Su padre le comunicó cuando volvió a su alojamiento que al día siguiente a las once partirían hacia la capital pero él le respondió que ya no deseaba volver. A la mañana siguiente, buscó a la muchacha en el río y la encontró con otras dos mujeres. Estuvo observándolas hasta que, milagrosamente, las mujeres que la acompañaban la dejaron sola. Entonces se acercó a ella. Ella le miró con los ojos chispeantes y hermosos y él le acarició la mejilla. Sintió el deseo de abrazarla y la apretó contra su pecho besando con infinita ternura su pelo y diciéndole una y otra vez te amo, te amo, te amo...
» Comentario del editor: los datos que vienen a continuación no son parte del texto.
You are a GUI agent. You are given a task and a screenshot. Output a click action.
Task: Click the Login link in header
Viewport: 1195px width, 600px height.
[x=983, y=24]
      Pasaban los días y ellos buscaban las ocasiones para encontrarse. El amor que había nacido en su corazón le unió a su padre de una manera indirecta porque ahora ya no necesitaba un afecto que había demostrado que era incapaz de darle pero si tenía la posibilidad de enseñarle algo del dialecto que hablaban aquellos africanos, cosa que le interesaba vivamente porque ansiaba comunicarse mejor con la chica. Ahora su padre sí era una buena ayuda en su búsqueda de la felicidad y es que, cuando aparece el amor verdadero, el mundo empieza a tener buen aspecto dondequiera que nos dirijamos. Aprendió de su padre lo más elemental del idioma y declaró a la chica su deseo firme de conservarla junto a él toda su vida. Ella también lo ansiaba pero temía que su gente no lo permitiera.
      El trabajo de su padre estaba próximo a su finalización cuando Gabriel se presentó ante él y le expuso su deseo de que llevaran consigo a la chica en su viaje de retorno. Su padre le preguntó el motivo y él, ingenuamente, le respondió que quería casarse con ella. Su padre rio un poco y dijo que eso no era posible, era una absoluta locura, los amores de adolescencia duraban lo que el disparo de un cohete. Gabriel, usando el tono que empleaba cuando quería algún capricho, insistió en que llevaran consigo a la muchacha. Pero esta vez el recurso no le sirvió, esta vez no se trataba de comprar nada, se trataba de enfrentarse a la opinión y no se sintió tan generoso como para acceder. Gabriel le contestó que, en ese caso, se quedaba en el poblado para el resto de su vida. Su padre le dijo entonces, muy melosamente, que le quería y que no podía consentir quedarse sin él.
      Gabriel dejó en ese punto la conversación y fue a ver a la chica. Le dijo que se iba a quedar en el poblado y que viviría con ella. Ella le contestó que no podía ser porque su gente no permitía uniones con blancos. Gabriel sintió tanta desesperación que deseó romper algo, pegar a alguien, gritar. Ella lo besó en los labios y le señaló hacia el norte; él comprendió lo que quería decir, llegar a Europa por la ruta que hacían los inmigrantes. Esa misma noche, se aprovisionaron de alimentos y agarrados de la mano, con el cielo y la luna como cómplices de su infinita ternura, cruzaron el río y comenzaron la larga marcha hacia el Paraíso.